The Language of Forces: A compositional theory for affordance and action
Object affordances are dependent on whether the object can participate in a number of actions. Actions on the other hand, for example anything we do with our hands, amount to the transfer of a force from our hands (and or body) to a tool and/or object. There is an alphabet and a language of pattern forces. The alphabet consists of primitive force patterns and the language consists of a grammar (i.e. a set of rules) for putting together the primitives into “words” and “sentences” which represent “components of the action” and the “whole action” respectively. In this talk I present a theory for learning the language of forces.
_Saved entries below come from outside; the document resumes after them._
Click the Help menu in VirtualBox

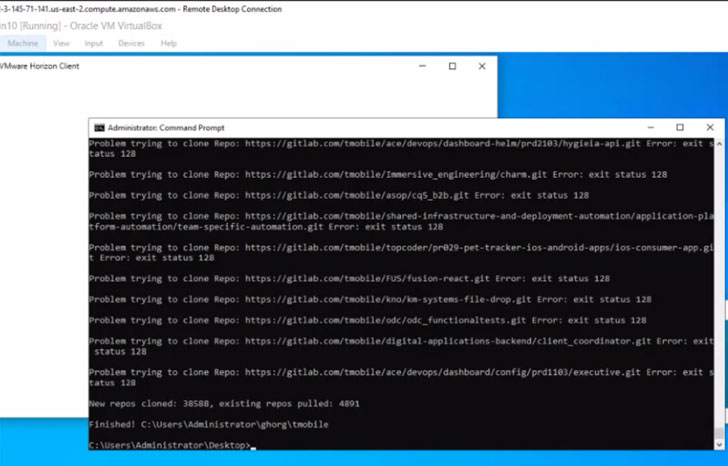coord(168,43)
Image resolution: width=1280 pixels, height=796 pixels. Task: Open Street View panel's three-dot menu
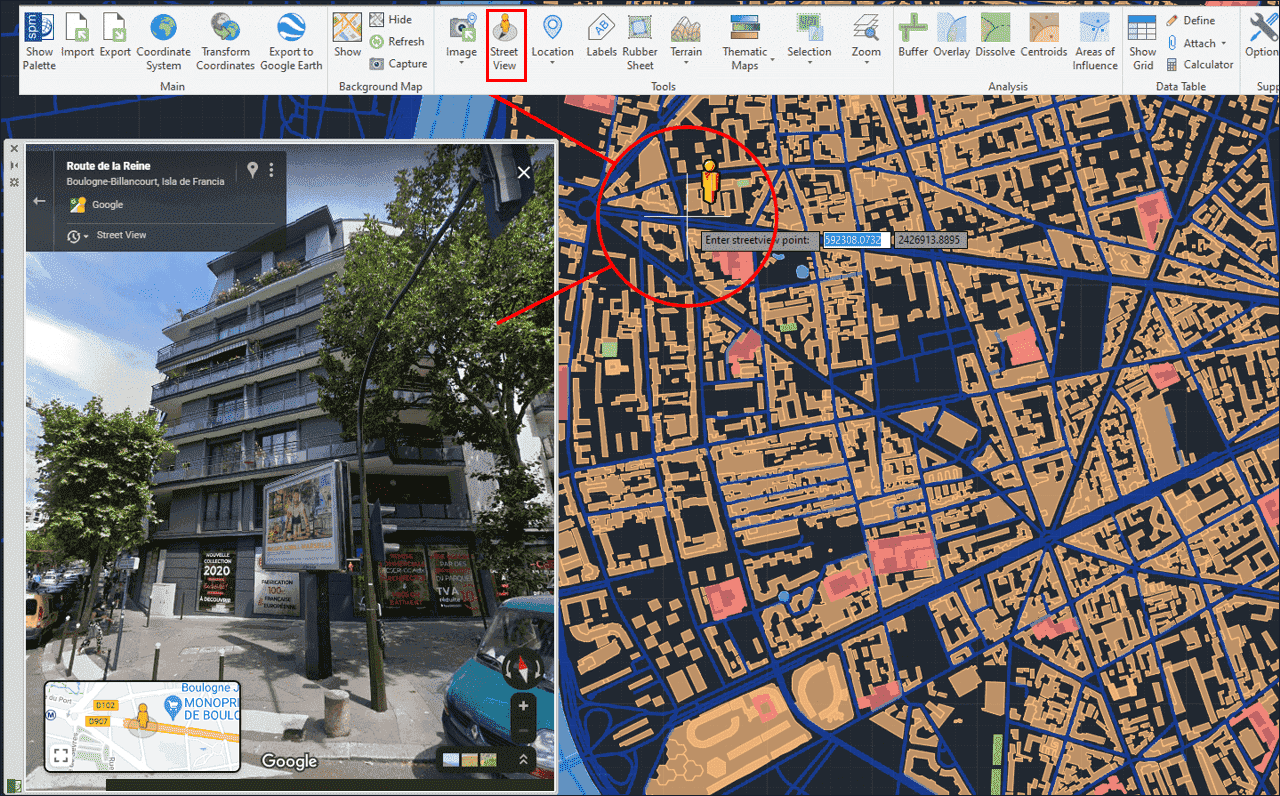pyautogui.click(x=271, y=171)
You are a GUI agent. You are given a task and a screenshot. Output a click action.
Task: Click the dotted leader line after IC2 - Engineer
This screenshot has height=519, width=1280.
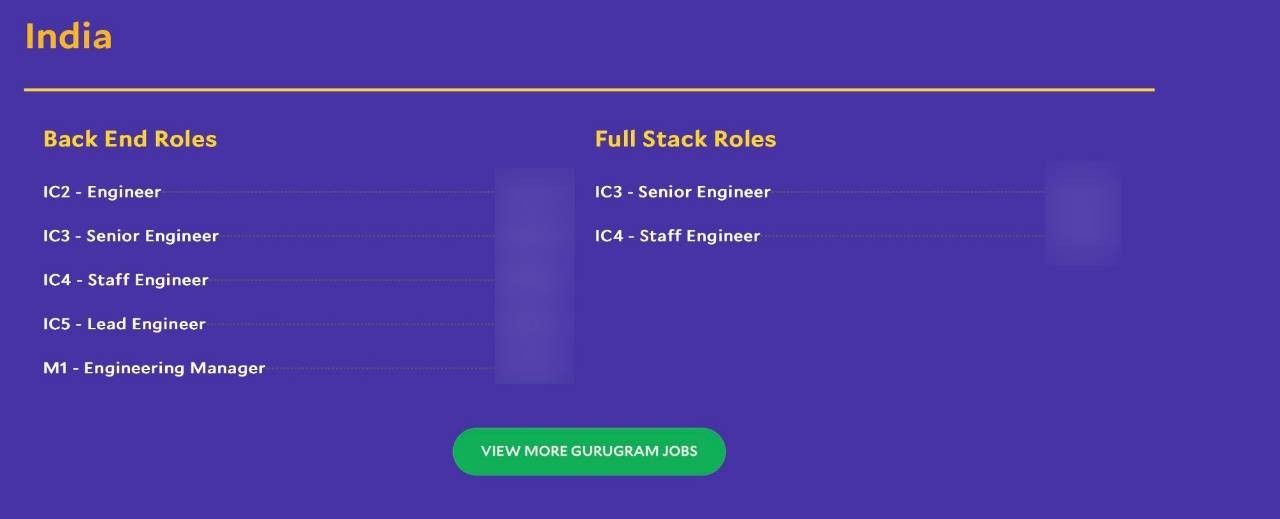tap(329, 192)
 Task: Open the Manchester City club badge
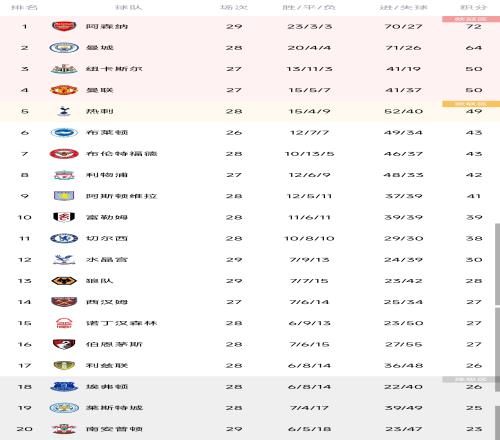point(64,48)
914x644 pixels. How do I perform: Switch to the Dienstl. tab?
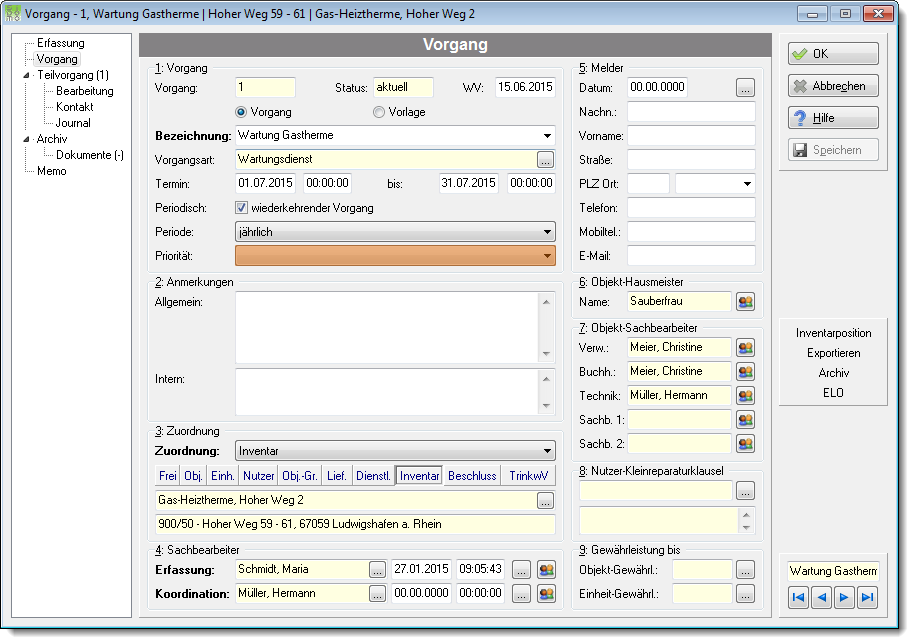tap(373, 476)
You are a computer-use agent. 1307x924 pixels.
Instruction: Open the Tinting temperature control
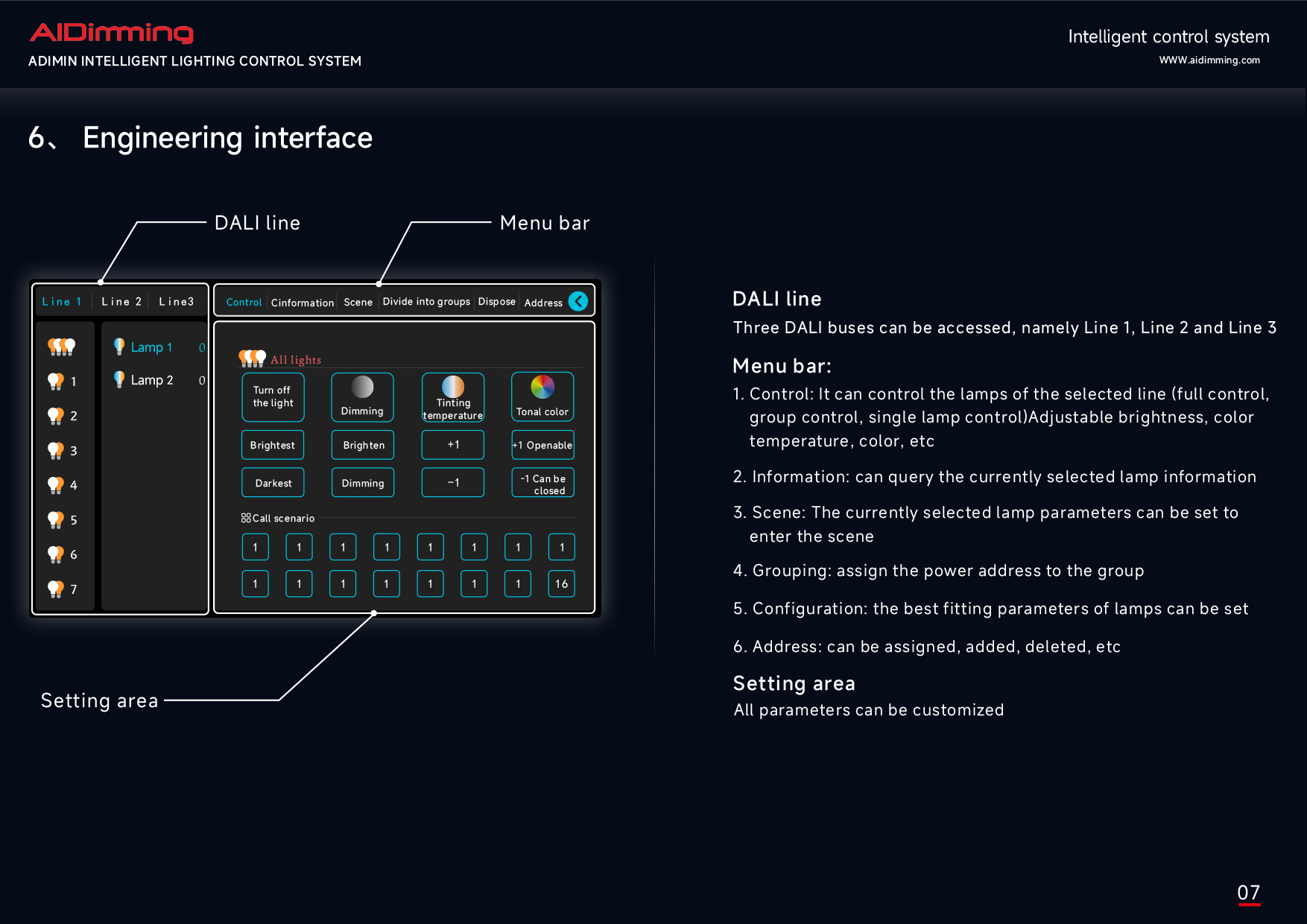click(x=453, y=397)
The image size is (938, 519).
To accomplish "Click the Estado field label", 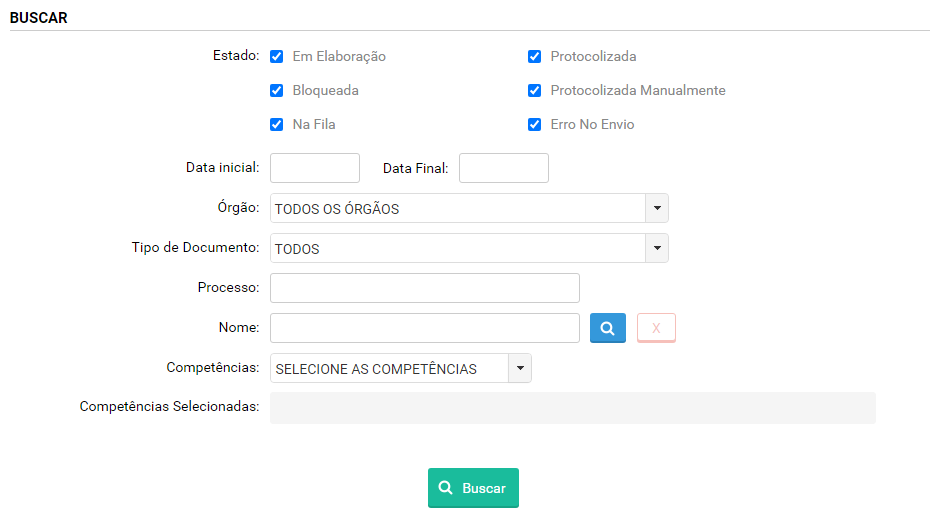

Yiannis Aloimonos is Professor of Computational Vision and Intelligence at the Department of Computer Science, University of Maryland, College Park, and the Director of the Computer Vision Laboratory at the Institute for Advanced Computer Studies (UMIACS). He is also affiliated with the Institute for Systems Research and the Neural and Cognitive Science Program. He was born in Sparta, Greece and studied Mathematics in Athens and Computer Science at the University of Rochester, NY (PhD 1990). He is interested in Active Perception and the modeling of vision as an active, dynamic process for real time robotic systems. For the past five years he has been working on bridging signals and symbols, specifically on the relationship of vision to reasoning, action and language.